Originally defined as "the absolute weight of a volume of pure water equal to the cube of the hundredth part of a metre, and at the temperature of melting ice" (later 4 °C), a gram is now defined as one one-thousandth of the SI base unit, the kilogram, or 1×10−3 kg, which itself is defined as being equal to the mass of a physical prototype preserved by the International Bureau of Weights and Measures.
All masses are approximate:
The International System of Units abbreviation for the gram is g, and follows the numeric value with a space, as in "200 g". In some fields and regions, the international standard symbols for units are used quite strictly, in particular in technical and scientific publications and in legally regulated product labels. In other contexts (e.g., grocery market traders), a wide range of other abbreviations can also be encountered, such as gr, gm, grm, gms, grms.

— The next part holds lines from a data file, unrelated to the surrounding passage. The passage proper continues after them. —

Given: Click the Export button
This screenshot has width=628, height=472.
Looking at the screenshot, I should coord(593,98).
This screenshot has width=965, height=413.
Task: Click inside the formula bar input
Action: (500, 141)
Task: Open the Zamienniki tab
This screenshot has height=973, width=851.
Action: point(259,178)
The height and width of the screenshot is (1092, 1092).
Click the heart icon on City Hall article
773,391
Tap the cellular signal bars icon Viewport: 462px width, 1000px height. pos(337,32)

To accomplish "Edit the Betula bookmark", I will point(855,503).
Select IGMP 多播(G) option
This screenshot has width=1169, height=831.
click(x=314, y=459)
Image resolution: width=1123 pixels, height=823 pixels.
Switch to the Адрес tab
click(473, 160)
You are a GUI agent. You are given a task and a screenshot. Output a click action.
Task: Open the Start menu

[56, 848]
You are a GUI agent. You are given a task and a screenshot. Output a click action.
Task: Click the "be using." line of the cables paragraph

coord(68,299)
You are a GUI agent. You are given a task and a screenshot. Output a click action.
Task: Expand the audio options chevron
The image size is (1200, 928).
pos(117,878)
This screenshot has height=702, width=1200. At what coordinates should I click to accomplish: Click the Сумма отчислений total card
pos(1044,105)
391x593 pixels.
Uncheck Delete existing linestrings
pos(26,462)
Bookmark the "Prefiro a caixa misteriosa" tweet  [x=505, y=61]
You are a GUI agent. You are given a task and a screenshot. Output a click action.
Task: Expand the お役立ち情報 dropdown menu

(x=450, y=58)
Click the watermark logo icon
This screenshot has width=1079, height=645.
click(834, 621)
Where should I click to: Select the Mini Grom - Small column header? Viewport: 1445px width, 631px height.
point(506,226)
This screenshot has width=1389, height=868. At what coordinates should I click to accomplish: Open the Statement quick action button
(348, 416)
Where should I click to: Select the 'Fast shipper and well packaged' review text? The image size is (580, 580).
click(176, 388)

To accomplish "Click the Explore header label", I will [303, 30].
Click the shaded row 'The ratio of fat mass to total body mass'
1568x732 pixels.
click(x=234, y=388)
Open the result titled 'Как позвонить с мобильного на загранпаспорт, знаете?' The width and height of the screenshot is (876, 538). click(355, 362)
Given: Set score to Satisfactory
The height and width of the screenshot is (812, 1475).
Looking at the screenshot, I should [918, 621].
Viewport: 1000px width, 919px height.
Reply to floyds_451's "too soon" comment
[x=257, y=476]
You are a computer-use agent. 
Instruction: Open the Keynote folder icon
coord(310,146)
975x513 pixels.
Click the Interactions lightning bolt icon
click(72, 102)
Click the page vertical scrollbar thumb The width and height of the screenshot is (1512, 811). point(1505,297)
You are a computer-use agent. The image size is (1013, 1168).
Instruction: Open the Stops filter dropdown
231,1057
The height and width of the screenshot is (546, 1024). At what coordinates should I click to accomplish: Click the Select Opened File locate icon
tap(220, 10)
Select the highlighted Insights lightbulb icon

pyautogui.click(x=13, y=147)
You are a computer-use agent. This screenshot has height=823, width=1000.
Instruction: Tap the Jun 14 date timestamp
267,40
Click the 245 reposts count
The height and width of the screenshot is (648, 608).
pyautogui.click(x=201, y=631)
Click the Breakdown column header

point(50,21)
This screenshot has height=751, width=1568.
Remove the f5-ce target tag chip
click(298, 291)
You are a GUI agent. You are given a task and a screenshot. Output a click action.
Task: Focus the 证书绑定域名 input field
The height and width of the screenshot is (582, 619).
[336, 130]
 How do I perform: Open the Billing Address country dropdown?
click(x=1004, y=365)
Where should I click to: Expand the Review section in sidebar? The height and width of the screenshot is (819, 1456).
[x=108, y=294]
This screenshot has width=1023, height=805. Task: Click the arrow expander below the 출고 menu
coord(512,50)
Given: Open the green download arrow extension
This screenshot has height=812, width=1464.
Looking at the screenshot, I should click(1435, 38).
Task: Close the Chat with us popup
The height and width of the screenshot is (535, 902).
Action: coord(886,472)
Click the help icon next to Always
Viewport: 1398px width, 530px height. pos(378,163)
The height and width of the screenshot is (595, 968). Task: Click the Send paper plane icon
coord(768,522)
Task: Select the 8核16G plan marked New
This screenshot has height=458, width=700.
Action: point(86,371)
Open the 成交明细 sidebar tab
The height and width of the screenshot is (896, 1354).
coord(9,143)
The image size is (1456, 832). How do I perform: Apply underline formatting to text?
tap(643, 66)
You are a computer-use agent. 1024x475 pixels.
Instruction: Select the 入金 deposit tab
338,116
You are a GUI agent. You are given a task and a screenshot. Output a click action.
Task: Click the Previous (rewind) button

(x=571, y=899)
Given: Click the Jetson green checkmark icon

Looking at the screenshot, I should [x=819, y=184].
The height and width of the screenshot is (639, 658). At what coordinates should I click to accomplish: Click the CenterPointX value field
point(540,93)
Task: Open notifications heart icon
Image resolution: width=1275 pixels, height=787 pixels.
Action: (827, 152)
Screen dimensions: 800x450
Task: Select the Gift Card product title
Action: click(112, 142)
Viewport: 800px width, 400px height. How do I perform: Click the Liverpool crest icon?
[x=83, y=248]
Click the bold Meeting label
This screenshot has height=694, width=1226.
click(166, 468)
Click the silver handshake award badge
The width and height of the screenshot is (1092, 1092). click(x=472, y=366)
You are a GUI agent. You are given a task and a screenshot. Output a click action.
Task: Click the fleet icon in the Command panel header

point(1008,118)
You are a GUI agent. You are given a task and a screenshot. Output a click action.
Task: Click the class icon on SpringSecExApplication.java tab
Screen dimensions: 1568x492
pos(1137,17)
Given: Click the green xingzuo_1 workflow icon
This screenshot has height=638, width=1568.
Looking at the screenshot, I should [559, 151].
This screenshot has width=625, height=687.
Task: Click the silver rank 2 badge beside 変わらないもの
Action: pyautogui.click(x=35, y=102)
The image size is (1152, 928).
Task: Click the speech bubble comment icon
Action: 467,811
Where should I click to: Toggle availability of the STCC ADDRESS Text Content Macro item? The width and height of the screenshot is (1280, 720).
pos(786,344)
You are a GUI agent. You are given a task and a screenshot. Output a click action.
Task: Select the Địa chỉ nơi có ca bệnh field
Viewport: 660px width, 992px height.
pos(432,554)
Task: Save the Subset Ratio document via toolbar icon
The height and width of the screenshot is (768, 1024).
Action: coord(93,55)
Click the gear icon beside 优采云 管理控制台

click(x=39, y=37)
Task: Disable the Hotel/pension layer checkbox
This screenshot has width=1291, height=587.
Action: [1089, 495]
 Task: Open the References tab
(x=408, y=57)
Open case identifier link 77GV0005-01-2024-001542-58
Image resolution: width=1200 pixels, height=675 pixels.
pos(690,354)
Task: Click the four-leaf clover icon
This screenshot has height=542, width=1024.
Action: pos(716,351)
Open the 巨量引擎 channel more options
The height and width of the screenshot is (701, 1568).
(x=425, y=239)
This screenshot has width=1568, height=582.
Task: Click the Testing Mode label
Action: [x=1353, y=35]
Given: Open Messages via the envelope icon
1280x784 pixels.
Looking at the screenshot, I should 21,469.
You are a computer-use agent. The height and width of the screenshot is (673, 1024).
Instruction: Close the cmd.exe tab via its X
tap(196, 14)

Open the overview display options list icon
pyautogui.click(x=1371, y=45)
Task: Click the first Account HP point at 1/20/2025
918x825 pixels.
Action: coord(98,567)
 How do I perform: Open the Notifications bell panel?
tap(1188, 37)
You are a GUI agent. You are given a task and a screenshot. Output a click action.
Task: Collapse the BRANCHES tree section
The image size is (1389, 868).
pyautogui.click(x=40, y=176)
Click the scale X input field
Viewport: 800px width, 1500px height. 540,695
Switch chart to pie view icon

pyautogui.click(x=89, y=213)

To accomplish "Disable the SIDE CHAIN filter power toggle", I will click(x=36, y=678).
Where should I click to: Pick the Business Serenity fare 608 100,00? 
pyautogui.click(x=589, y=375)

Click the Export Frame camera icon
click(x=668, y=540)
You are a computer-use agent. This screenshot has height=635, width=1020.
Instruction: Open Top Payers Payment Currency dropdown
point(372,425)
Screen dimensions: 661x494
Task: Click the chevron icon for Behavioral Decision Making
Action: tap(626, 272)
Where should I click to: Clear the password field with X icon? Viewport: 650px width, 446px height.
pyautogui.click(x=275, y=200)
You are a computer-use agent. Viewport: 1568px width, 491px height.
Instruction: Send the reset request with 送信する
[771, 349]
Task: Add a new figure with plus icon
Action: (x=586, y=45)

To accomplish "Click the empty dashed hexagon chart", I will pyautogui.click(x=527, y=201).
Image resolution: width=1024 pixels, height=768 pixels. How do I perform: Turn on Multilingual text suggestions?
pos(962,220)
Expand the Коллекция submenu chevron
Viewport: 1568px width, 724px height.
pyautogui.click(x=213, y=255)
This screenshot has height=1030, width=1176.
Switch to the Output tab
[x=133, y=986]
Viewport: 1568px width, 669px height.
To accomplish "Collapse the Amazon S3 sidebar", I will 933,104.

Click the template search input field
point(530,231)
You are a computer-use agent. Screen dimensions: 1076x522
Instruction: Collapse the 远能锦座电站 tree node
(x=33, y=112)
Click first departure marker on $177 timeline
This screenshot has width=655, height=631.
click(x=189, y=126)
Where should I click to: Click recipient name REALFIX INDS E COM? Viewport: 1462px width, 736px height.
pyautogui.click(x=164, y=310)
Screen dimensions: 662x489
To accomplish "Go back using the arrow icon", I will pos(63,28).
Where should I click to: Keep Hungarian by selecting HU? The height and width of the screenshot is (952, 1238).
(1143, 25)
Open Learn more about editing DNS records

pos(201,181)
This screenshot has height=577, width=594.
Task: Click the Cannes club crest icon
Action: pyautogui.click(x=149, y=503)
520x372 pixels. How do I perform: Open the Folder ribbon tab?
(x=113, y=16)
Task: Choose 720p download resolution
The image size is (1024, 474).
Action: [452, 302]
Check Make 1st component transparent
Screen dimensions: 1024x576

It was the base unit of mass in the original French metric system and the later centimetre-gram-second (CGS) system of units. The word originates from late Latin gramma – a small weight.
The gram is today the most widely used unit of measurement for non-liquid ingredients in cooking and grocery shopping worldwide. For food products that are typically sold in quantities far less than 1 kg, the unit price is normally given per 100 g.
Most standards and legal requirements for nutrition labels on food products require relative contents to be stated per 100 g of the product, such that the resulting figure can also be read as a percentage.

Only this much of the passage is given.